Rescue and salvage operations were commenced led by Rear Admiral Frank H. Brumby, Captain Ernest J. King, Lieutenant Henry Hartley and Commander Edward Ellsberg, only to be thwarted by severe weather. Significant effort was made to rescue six known survivors trapped in the forward torpedo room, who had exchanged a series of signals with the rescue force, by tapping on the hull. As the trapped men used the last of available oxygen in the sub, they sent a morse-coded message, "Is there any hope?” The response, composed by Captain King was: "There is hope. Everything possible is being done." Thwarted by the weather, the rescue force could not rescue the six men, and all 40 men aboard were lost.

During the course of the rescue operation, Chief Gunner's Mate Thomas Eadie, rescued at the risk of his own life, a fellow diver, Fred Michels, who became fouled in the wreckage while attempting to attach an air hose to S-4. For his heroism, Eadie was awarded the Medal of Honor.

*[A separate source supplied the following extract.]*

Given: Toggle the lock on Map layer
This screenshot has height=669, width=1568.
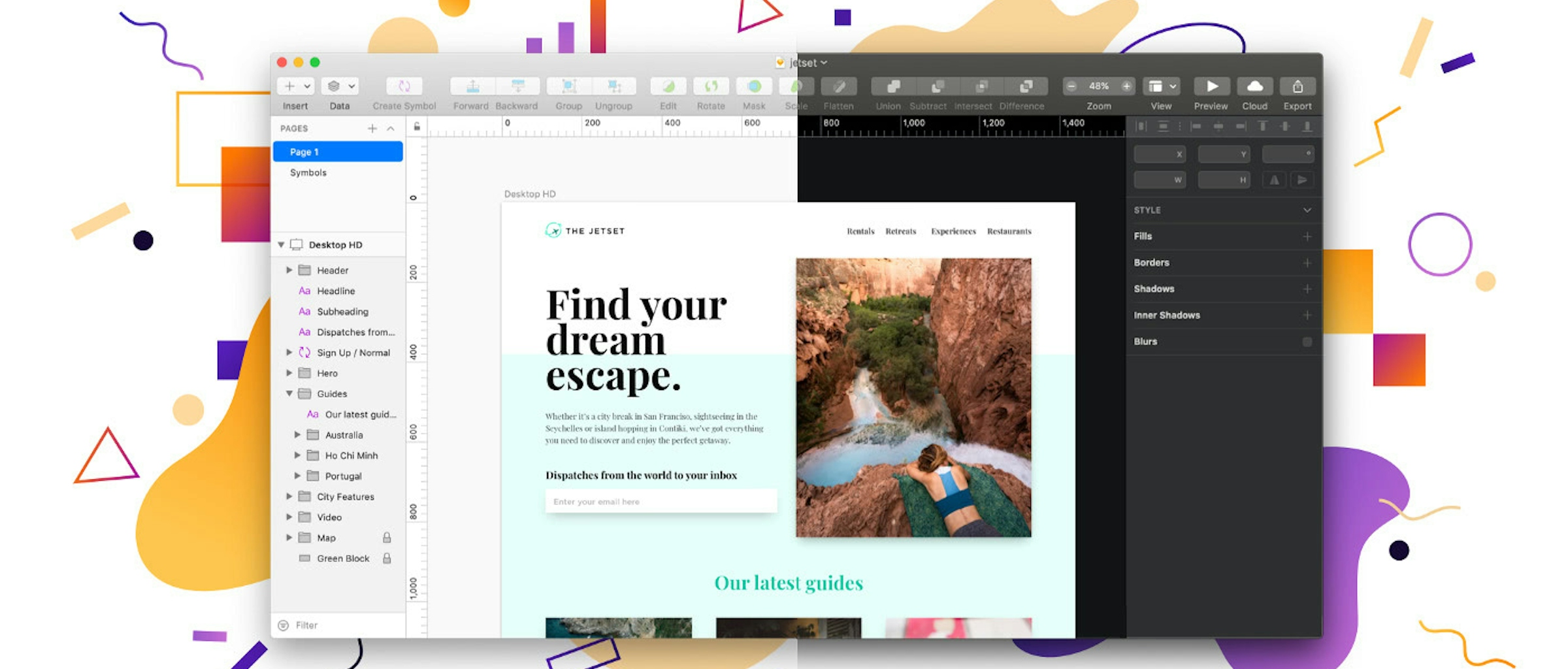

S-4 was raised on 17 March 1928, the submarine was towed to the Boston Navy Yard for dry-docking and was decommissioned on 19 March 1928. The salvage operation was commanded by Captain King. Several of the salvage divers, including Eadie, and previous Medal of Honor recipient Frank W. Crilley, were awarded the Navy Cross for their actions during the operation. Another Medal of Honor recipient, Chief Boatswain George Cregan, received the Navy Cross for his service as commander of the tugboat during the rescue attempt.

==Recommissioning==
S-4 was recommissioned on 16 October 1928, after repairs and conversion to a test vessel for submarine rescue experimentation. She served at Key West, Florida, early in 1929–1930, and in the Northeastern United States during the remainder of those years. In 1931, she operated again at New London, until departing there on 3 January 1932, for Pearl Harbor. Sailing via the Panama Canal, she arrived at Pearl Harbor on 29 August 1932.

==Fate==
On 7 April 1933, S-4 was decommissioned and laid up. She was stricken from the Naval Vessel Register on 15 January 1936, and scuttled on 15 May 1936.